Спустя несколько дней я узнал, что в этот день она заночевала у своей матери, которая мне потом сказала — представь себе, прямо перед ее приходом я случайно раздавила в ванной комнате маленького паука и сразу подумала — не миновать несчастья — и вдруг она приходит и говорит, что переночует у меня — и сказала — представь себе, как я обрадовалась.
Он рассчитывался с ними в конце дня, тщательно, сосредоточенно подсчитывая количество убитых в доме мух, за каждую из которых платил по копейке — они не стирали их со стен, дверей, окон до тех пор, пока не был произведен подсчет; затем они приносили ему старые ржавые банки из-под консервов, чтобы он произвел не менее тщательный подсчет колорадских жуков, снятых с кустов картофеля, и он, вооружившись тонким прутом, склонив худое строгое лицо над банками, сжимал бледные губы, впившись взглядом в шевелящуюся массу насекомых, все также тщательно, сосредоточенно считал, покрываясь холодным потом всякий раз, когда безошибочная интуиция, взращенная тремя войнами, подсказывала ему, что он посчитал одного жука дважды, ибо, если за каждую убитую муху он платил по копейке, то за одного жука платил две, и уже никак не мог позволить себе ошибиться.
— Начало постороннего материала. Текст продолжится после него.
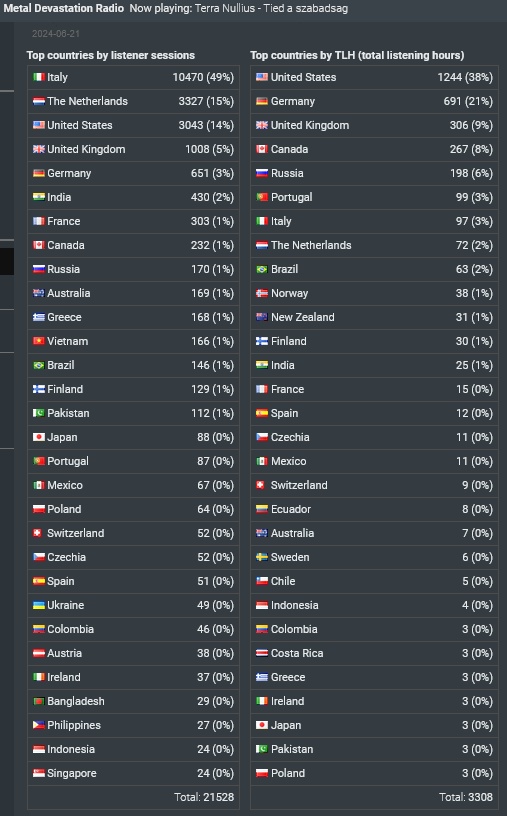Click the Singapore flag icon
The height and width of the screenshot is (816, 507).
(x=39, y=773)
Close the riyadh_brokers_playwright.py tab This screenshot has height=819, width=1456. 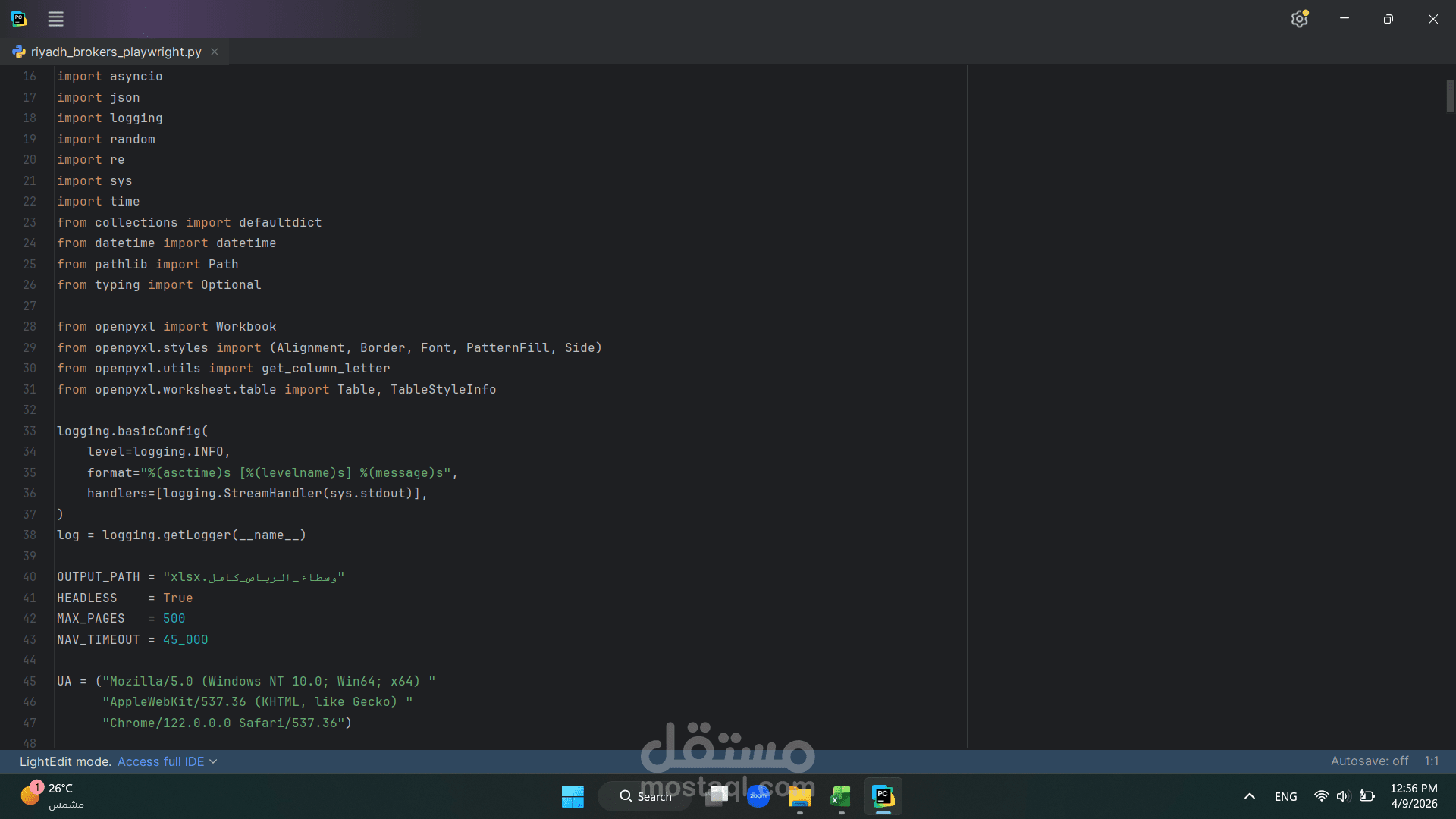click(215, 52)
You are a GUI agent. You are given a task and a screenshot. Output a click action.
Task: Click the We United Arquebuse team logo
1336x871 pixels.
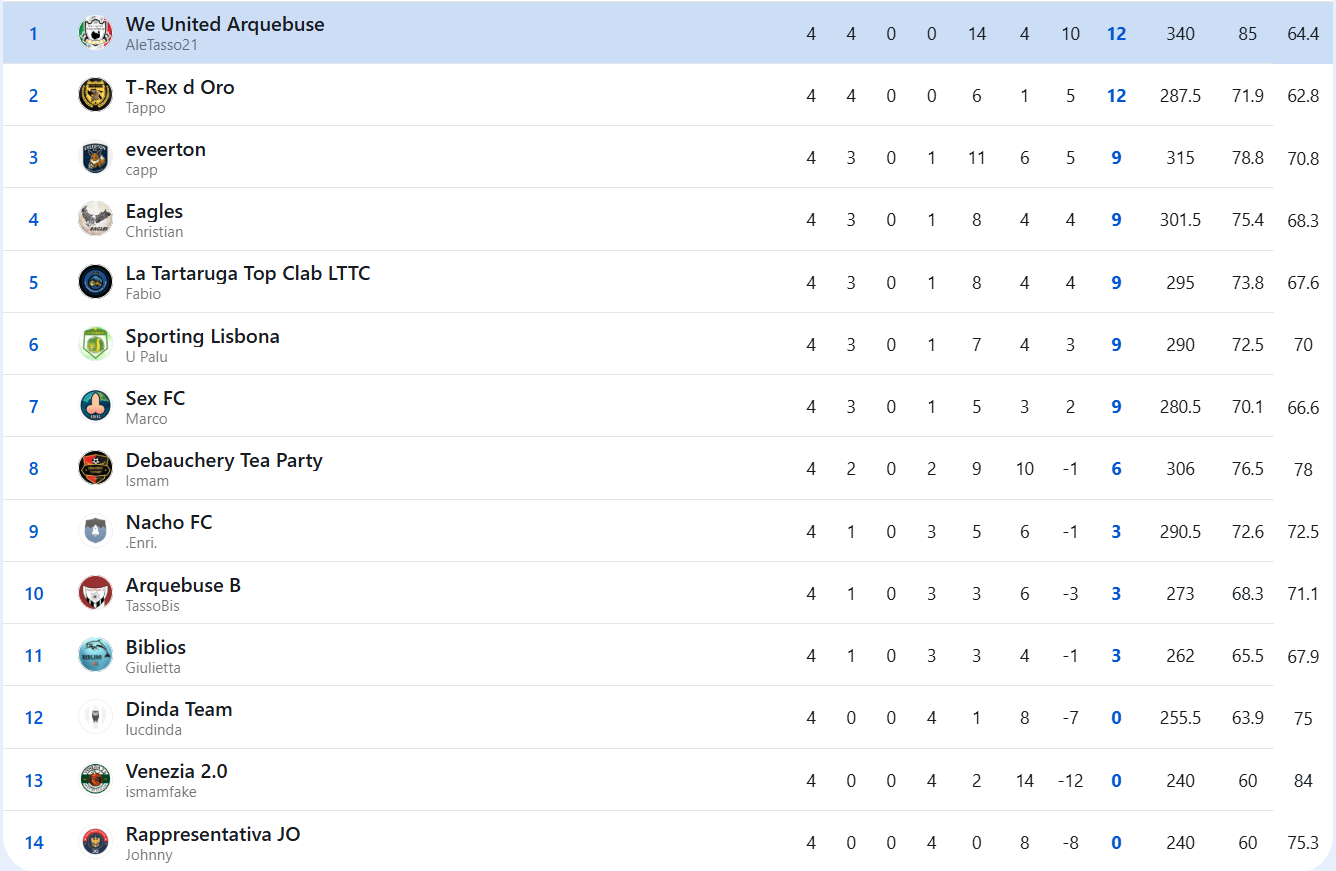(96, 33)
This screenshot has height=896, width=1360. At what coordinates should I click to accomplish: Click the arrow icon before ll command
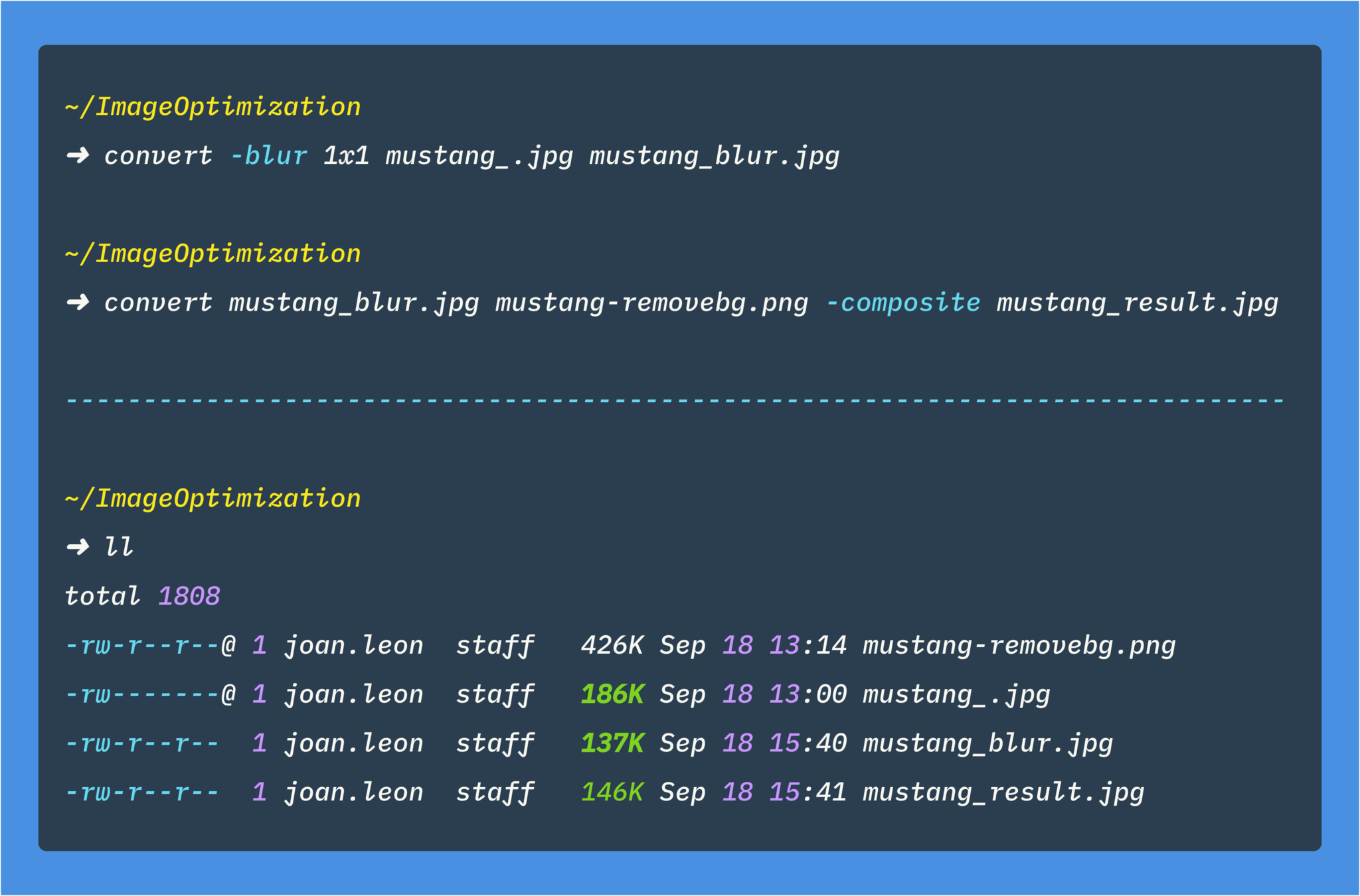pyautogui.click(x=78, y=547)

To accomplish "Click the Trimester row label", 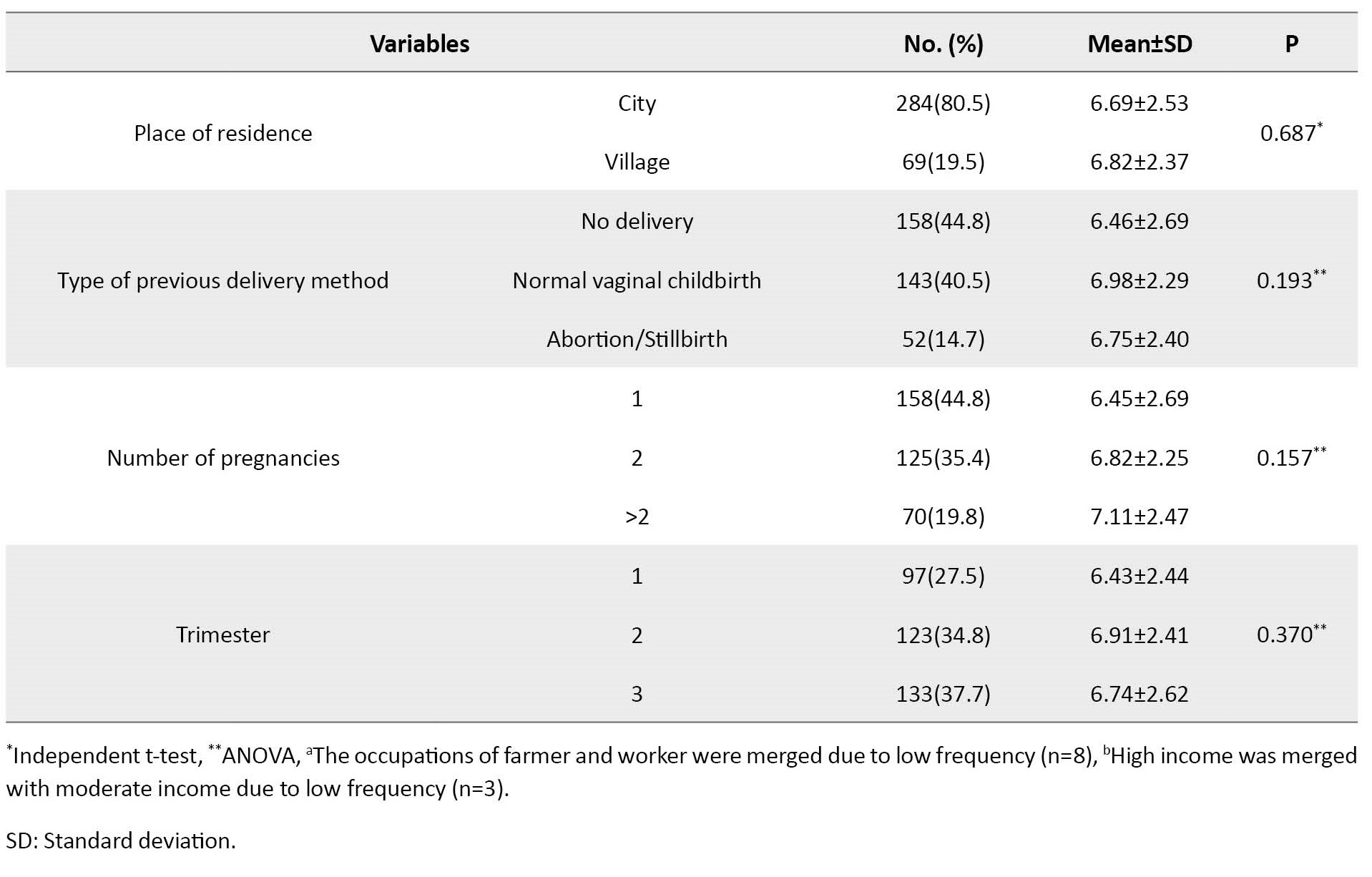I will (223, 635).

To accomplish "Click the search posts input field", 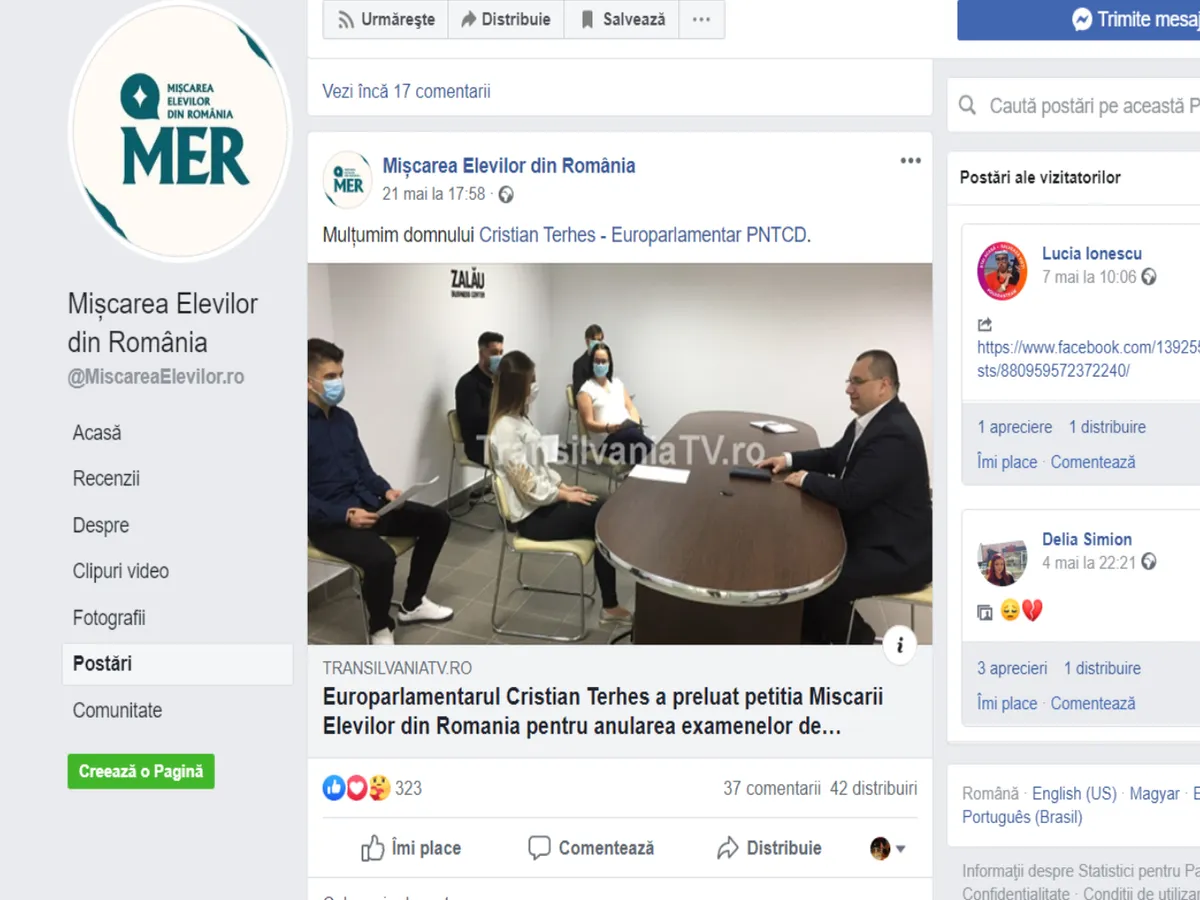I will click(1090, 106).
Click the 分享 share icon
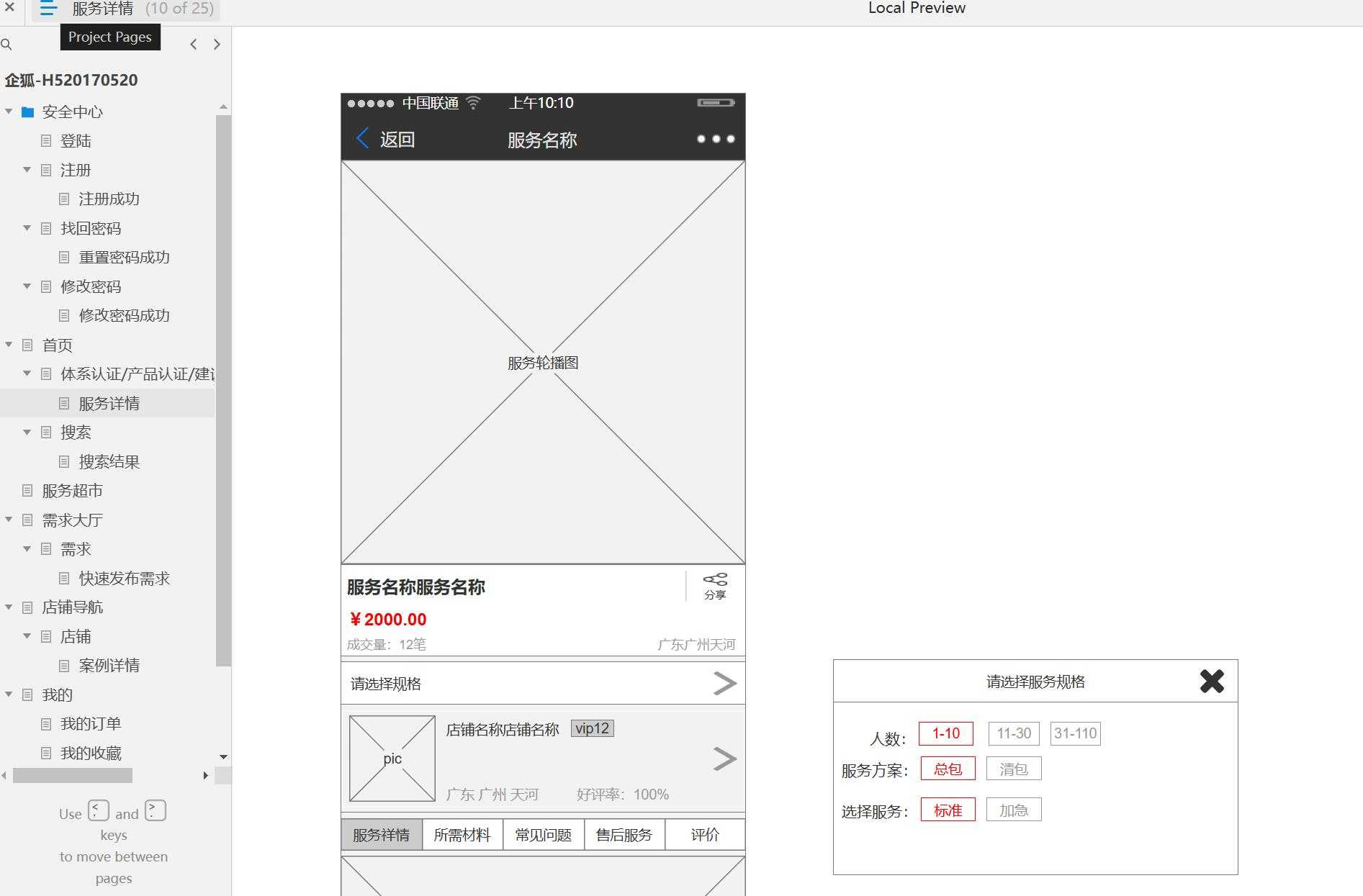Viewport: 1363px width, 896px height. [714, 584]
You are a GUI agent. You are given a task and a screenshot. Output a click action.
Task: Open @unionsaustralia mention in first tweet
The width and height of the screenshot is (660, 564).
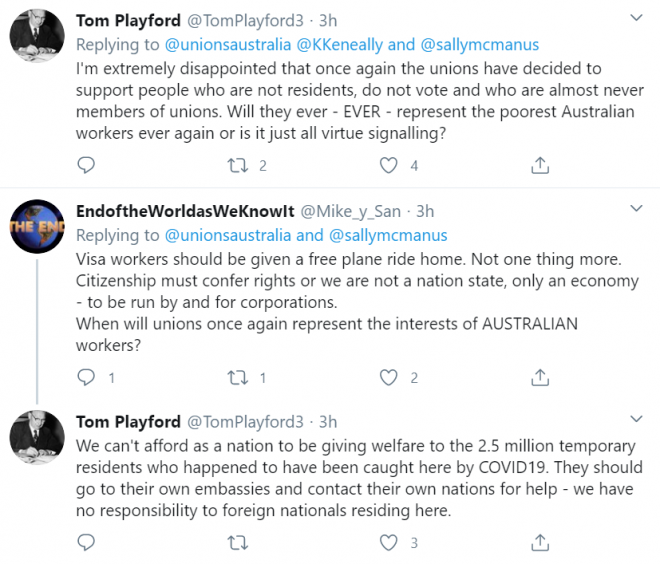(x=226, y=44)
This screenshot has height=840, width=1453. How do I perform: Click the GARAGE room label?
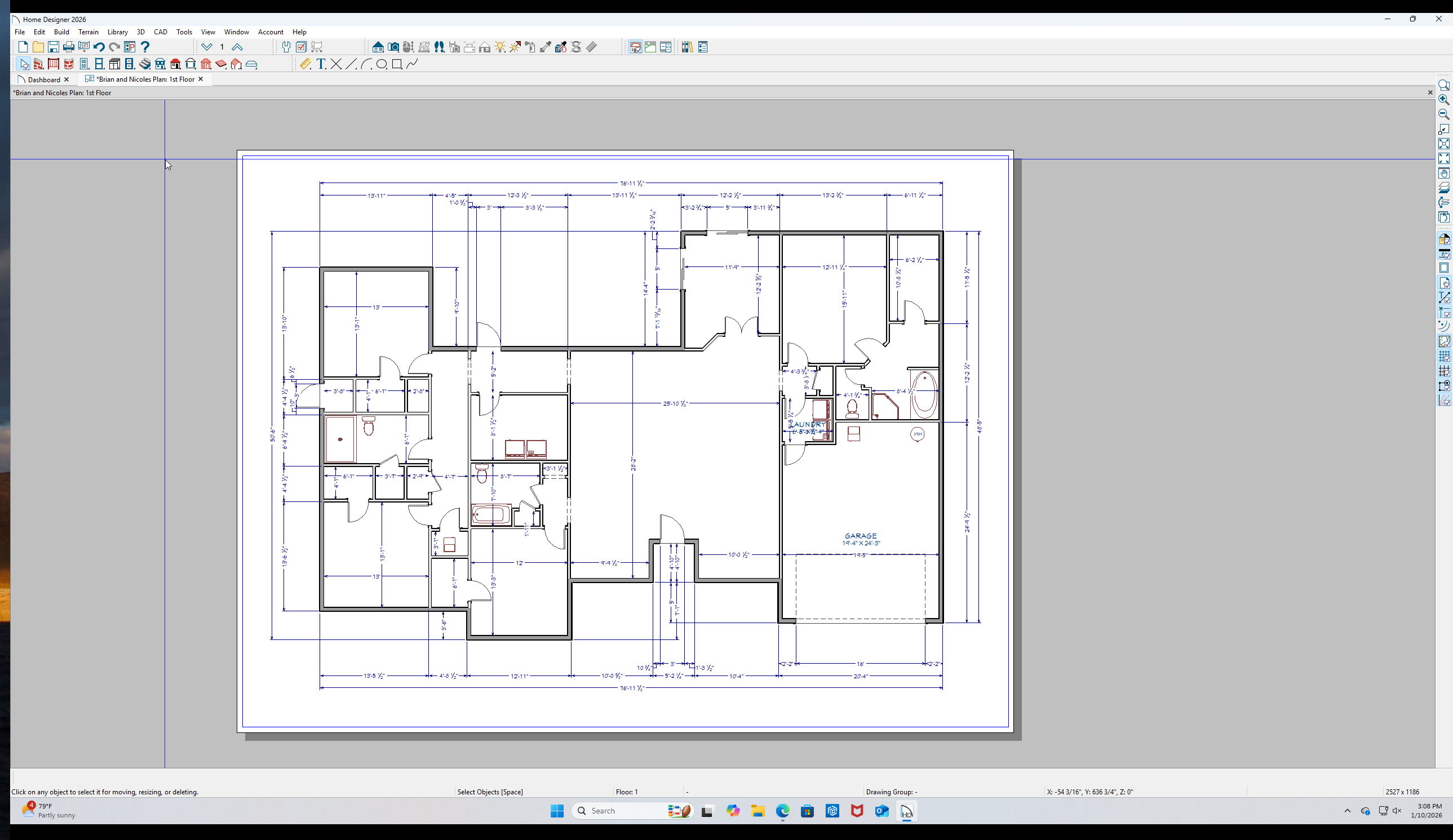click(x=860, y=536)
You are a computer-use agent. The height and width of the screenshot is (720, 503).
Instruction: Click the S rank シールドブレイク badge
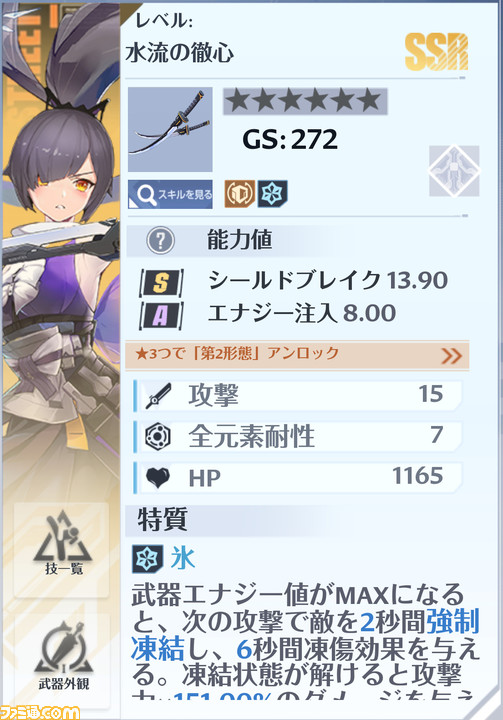point(161,282)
Потом они обливали жуков бензином и присев на корточки, поджигали, глядя на дрожащие язычки пламени и на черный дым, а он стоял в стороне, под высокой грушей, на том месте, где обычно закапывал слепой кошачий помет, опираясь на толстую гладкую палку, делая вид, что смотрит в сторону болота, а на самом деле внимательно наблюдая за тем, чтобы жуки были сожжены все до единого, потому что думал — они ведь могут подсунуть мне под нос завтра тех жуков, что были пойманы сегодня, понятно, не для того, чтобы разжиться деньгами, а чтобы досадить — а потом думал — чтобы отомстить — и думал — чтобы отомстить мне за честность.